Do not take bupropion with a monoamine oxidase (MAO) inhibitor (eg, isocarboxazid [Marplan®], linezolid [Zyvox®], methylene blue injection, phenelzine [Nardil®], selegiline [Eldepryl®], tranylcypromine [Parnate®]). Do not start taking bupropion during the 2 weeks after you stop a MAO inhibitor, and wait 2 weeks after stopping bupropion before you start taking a MAO inhibitor. If you take them together or do not wait 2 weeks, you may have confusion, agitation, restlessness, stomach or intestinal symptoms, a sudden high body temperature, an extremely high blood pressure, or severe convulsions.
Your blood pressure might get too high while you are using this medicine. This may cause headaches, dizziness, or blurred vision. You might need to measure your blood pressure at home. If you think your blood pressure is too high, call your doctor right away.

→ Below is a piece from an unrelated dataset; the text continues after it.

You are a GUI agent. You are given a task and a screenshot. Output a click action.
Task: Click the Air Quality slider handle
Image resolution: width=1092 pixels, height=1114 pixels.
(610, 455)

Bupropion may cause some people to be agitated, irritable, or display other abnormal behaviors. It may also cause some people to have suicidal thoughts and tendencies or to become more depressed. Make sure the doctor knows if you have trouble sleeping, get upset easily, have a big increase in energy, or start to act reckless. Also tell the doctor if you have sudden or strong feelings, such as feeling nervous, angry, restless, violent, or scared. If you or your caregiver notice any of these side effects, tell your doctor right away.
This medicine may cause a serious type of allergic reaction called anaphylaxis. Anaphylaxis can be life-threatening and requires immediate medical attention. Call your doctor right away if you have a rash, itching, swelling of the face, tongue, or throat, trouble breathing, or chest pain.

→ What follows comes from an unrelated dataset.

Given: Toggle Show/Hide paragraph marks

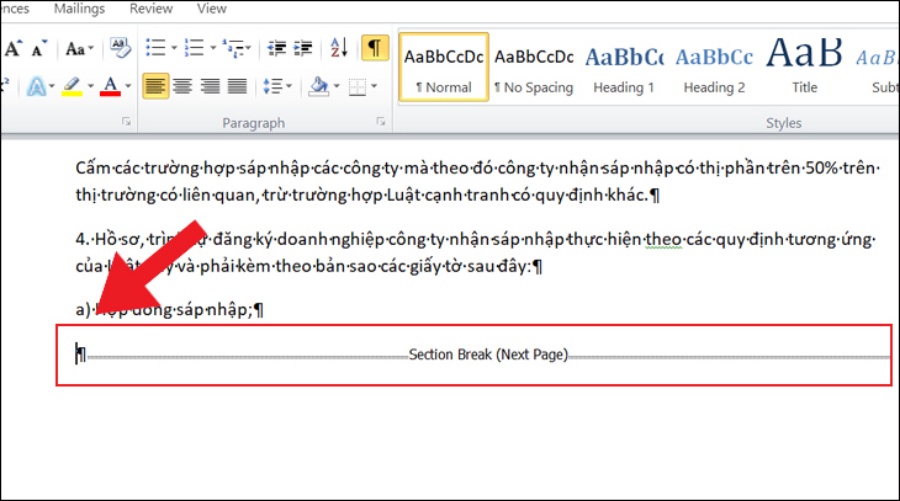Looking at the screenshot, I should pos(374,48).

Serious skin reactions can occur with this medicine. Check with your doctor right away if you have blistering, peeling, or loosening of the skin, red skin lesions, severe acne or a skin rash, sores or ulcers on the skin, or fever or chills with this medicine.
Drinking alcoholic beverages should be limited or avoided, if possible, with bupropion. This will help prevent seizures.
This medicine may cause some people to have a false sense of wellbeing, or to become drowsy, dizzy, or less alert than they are normally. Make sure you know how you react to this medicine before you drive, use machines, or do anything else that could be dangerous if you are drowsy, dizzy, or less alert.
Do not stop taking this medicine without checking first with your doctor. Your doctor may want you to gradually reduce the amount you are taking before stopping it completely. This is to decrease the chance of having certain side effects when you stop the medicine, such as agitation, anxiety, dizziness, a feeling of constant movement of self or surroundings, headaches, increased sweating, nausea, trembling or shaking, trouble with sleeping or walking, or unusual tiredness.
Check with your doctor right away if you have pain or tenderness in the upper stomach, pale stools, dark urine, loss of appetite, nausea, unusual tiredness or weakness, or yellow eyes or skin. These could be symptoms of a serious liver problem.
This medicine may cause a change in your appetite or weight. Your doctor may need to check your weight on a regular basis.
Before you have any medical tests, tell the medical doctor in charge that you are taking this medicine. The results of some tests may be affected by this medicine.
Do not take other medicines unless they have been discussed with your doctor. This includes prescription or nonprescription (over-the-counter [OTC]) medicines and herbal or vitamin supplements.